Insights into Cellulose Dissolving in Ionic Liquids by Molecular Simulation
Xiaomin Liu,a Yao Li, a Yuling Zhao,b Jianji Wang,b and Suojiang Zhanga,*
a State Key Laboratory of Multiphase Complex Systems, Institute of Process Engineering, Chinese Academy of Sciences, Beijing, 100190, China.
b Key Laboratory of Green Chemical Media and Reactions, Ministry of Education, School of Chemistry and Environmental Science, Henan Normal University, Xinxiang, Henan 453007, China.
Ionic liquids (ILs) have been used in an enormous number of chemical and biological processes. In recent years, great progress has been made in the dissolution of cellulose with ILs. However, the mechanism of cellulose dissolution has not been clearly understood. [1,2]
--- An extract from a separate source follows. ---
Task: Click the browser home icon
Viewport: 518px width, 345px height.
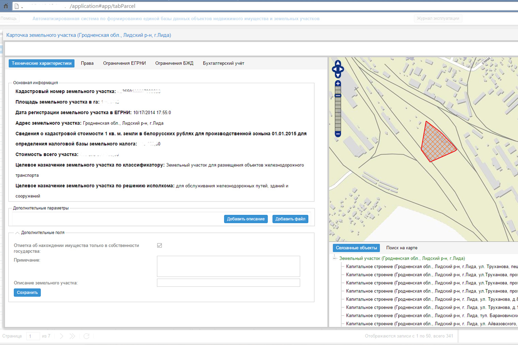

Molecular simulations were performed to investigate the effects of cation and anion structures on cellulose dissolution in ILs. It was found that the presence of electron-withdrawing group in alkyl chain of the cation enhanced the interaction between the cation and cellulose by comparing the interaction energy between [Amim]+ and [C3mim]+ with cellulose. Effects of anionic structure on the dissolution of cellulose in ILs revealed that hydrogen bonds (HBs) were formed between anions of the ILs and hydroxyl protons of cellulose. we also investigated the effects of electronegativity of HB acceptor atoms, steric effect of alkyl chain length and electron-withdrawing group of the anions on their HB acceptor ability.  Furthermore, molecular simulations were performed to depict the cosolvent effect of cellulose dissolution in imidazolium-based ILs. DMSO partially breaks down the ionic association of [C4mim][CH3COO] by solvation of the cation and anion, but no preferential solvation was observed. The dissociated anions would readily interact with cellulose to improve the dissolution of cellulose.  Besides, the spontaneous dissolution process was investigated through all-atom molecular dynamics simulations of cellulose bunche in EmimAc and EmimCl within 0.5~2µs. Synergistic effect of cations and anions was revealed by analysing the whole dissolving process in EmimAc. Initially, cations bind to the side face of cellulose bunch and anions insert into the cellulose strands to form HBs with hydroxyl groups. Then cations start to intercalate into cellulose chains due to their strong electrostatic interaction with the anions.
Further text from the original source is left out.